En présence des membres du gouvernement, François Hollande s'adressera aux journalistes, ce jeudi 16 mai, à 16 heures, pour une seconde conférence de presse à l'Élysée au jour du premier anniversaire de son installation. Pour le publicitaire Jacques Séguéla, le chef de l’Etat doit impérativement affirmer sa ligne politique. Entretien.
François Hollande avait donné sa première conférence de presse le 13 novembre, pendant près de deux heures et demie devant quelque 400 journalistes.

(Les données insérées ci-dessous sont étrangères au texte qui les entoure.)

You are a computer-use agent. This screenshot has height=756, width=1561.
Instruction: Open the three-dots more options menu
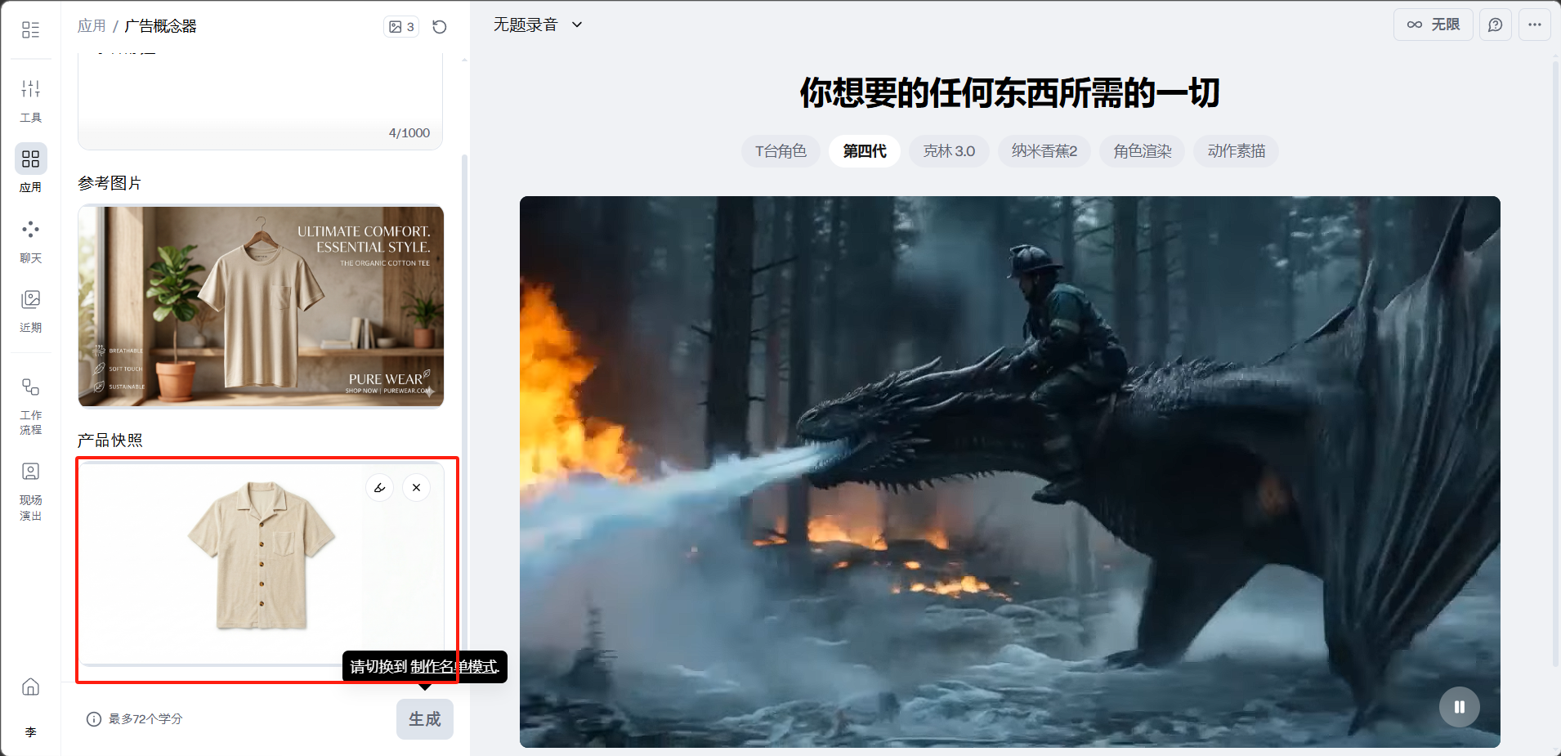[1534, 25]
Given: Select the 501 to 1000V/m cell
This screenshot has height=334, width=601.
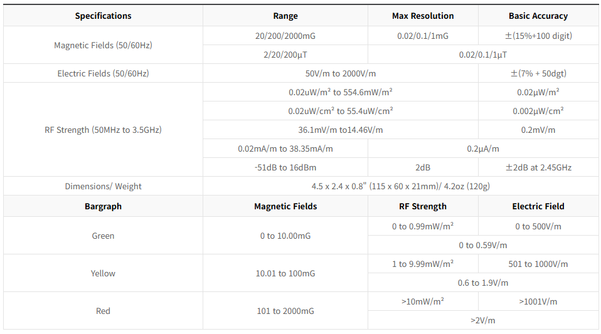Looking at the screenshot, I should coord(538,264).
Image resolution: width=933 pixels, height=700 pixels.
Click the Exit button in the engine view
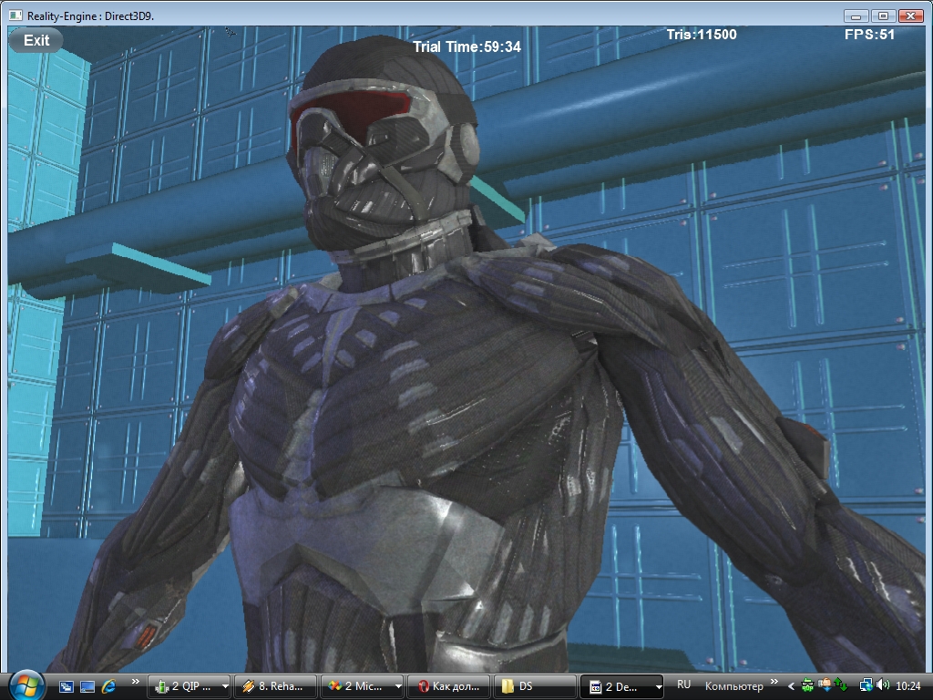coord(36,40)
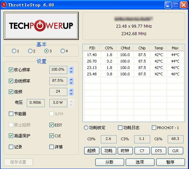Viewport: 189px width, 169px height.
Task: Raise 倍频 multiplier with the up arrow
Action: (71, 90)
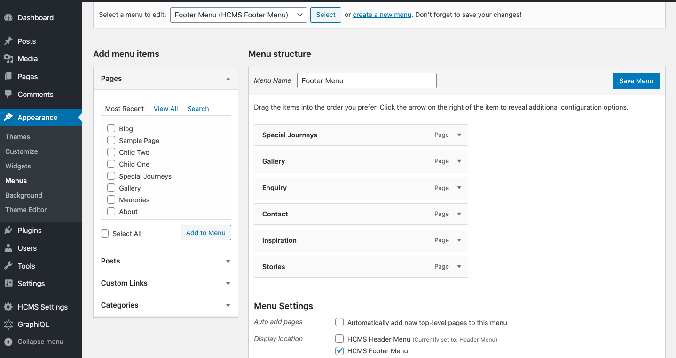
Task: Click the Comments bubble icon
Action: click(8, 94)
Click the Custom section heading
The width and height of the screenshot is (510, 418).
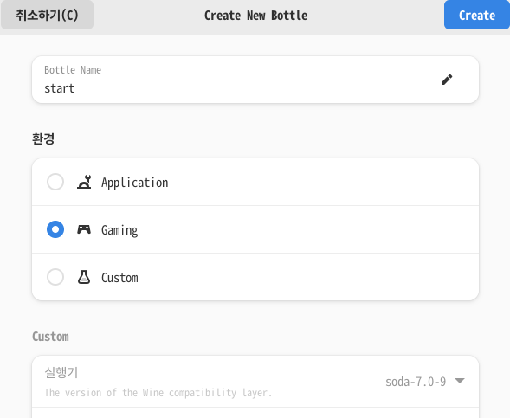[x=50, y=337]
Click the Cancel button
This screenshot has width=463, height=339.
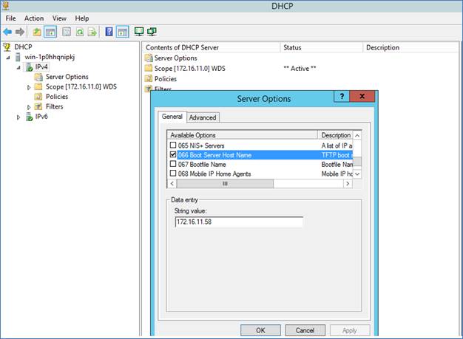click(x=305, y=330)
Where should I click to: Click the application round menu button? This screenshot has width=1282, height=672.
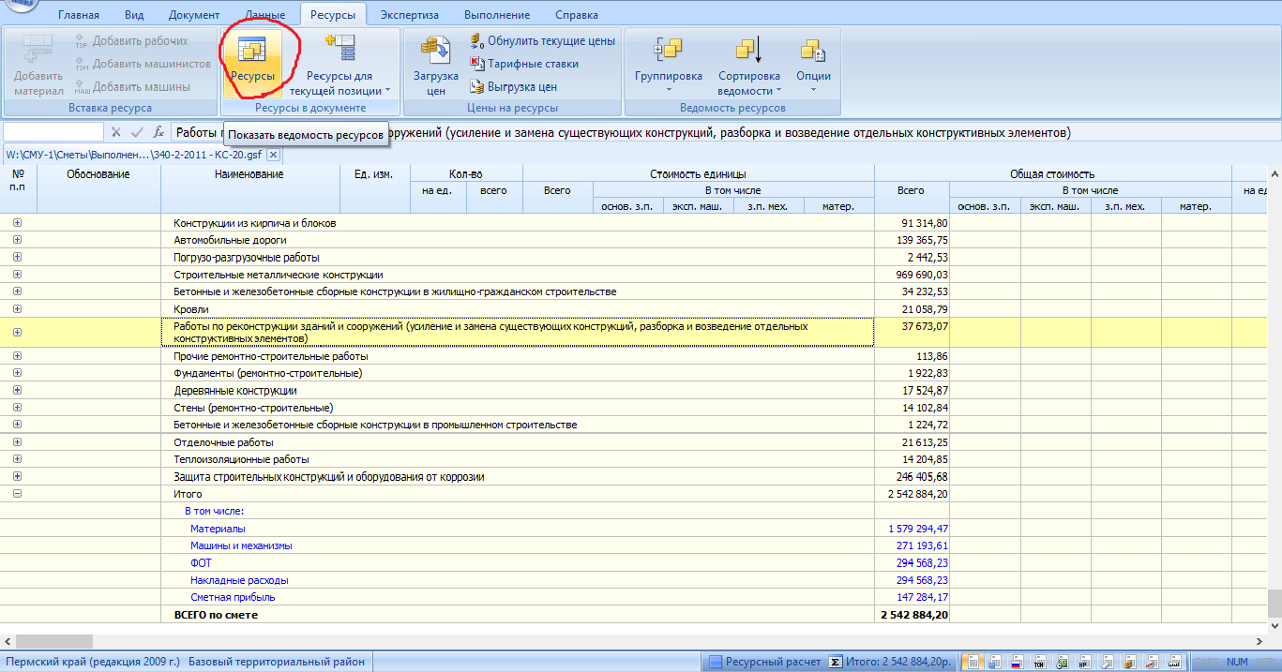coord(21,7)
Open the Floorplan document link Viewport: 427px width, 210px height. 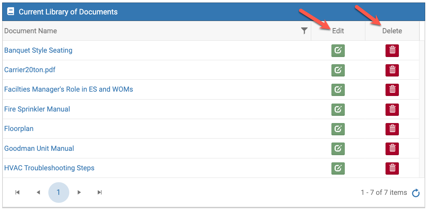pyautogui.click(x=19, y=129)
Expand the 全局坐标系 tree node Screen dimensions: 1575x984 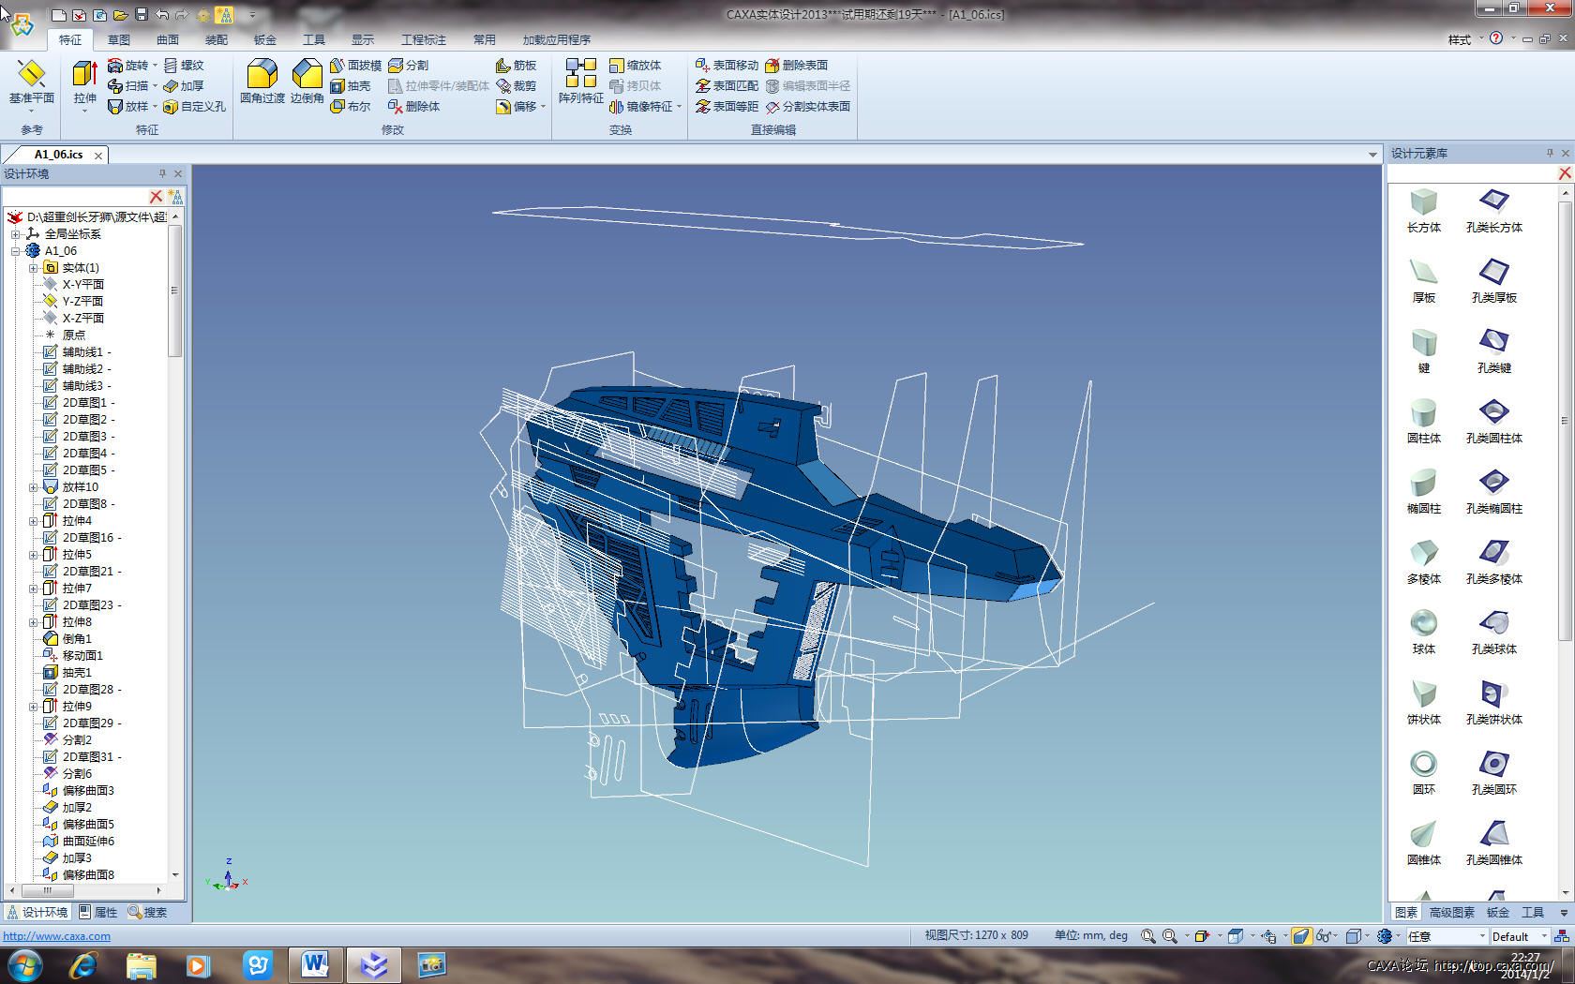(x=16, y=234)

Sa dernière grande prestation télévisée remonte au 28 mars sur France 2. Il avait alors présenté sa « boîte à outils » pour faire face à la crise et des mesures comme la nouvelle taxe à 75%, la réforme des allocations familiales ou l’allongement de la durée de cotisation pour les retraites.
JOL Press : Le chef de l'État tient ce jeudi sa deuxième conférence de presse, grand-messe très attendue des journalistes. A quoi faut-il s’attendre dans ce climat d’impopularité et de tensions sociales ?
Jacques Séguéla : La conférence de presse est l’exercice médiatique le plus facile. François Hollande avait décidé de faire deux conférences de presse par an, tous les six mois, il respecte son engagement mais il est servi par la facilité de la prestation parce que les journalistes ne peuvent pas relancer le chef de l’Etat, ils n’ont droit qu’à une question. Tous les sujets seront évoqués et le président aura bien préparé les réponses car il sait à peu près à quoi s’attendre.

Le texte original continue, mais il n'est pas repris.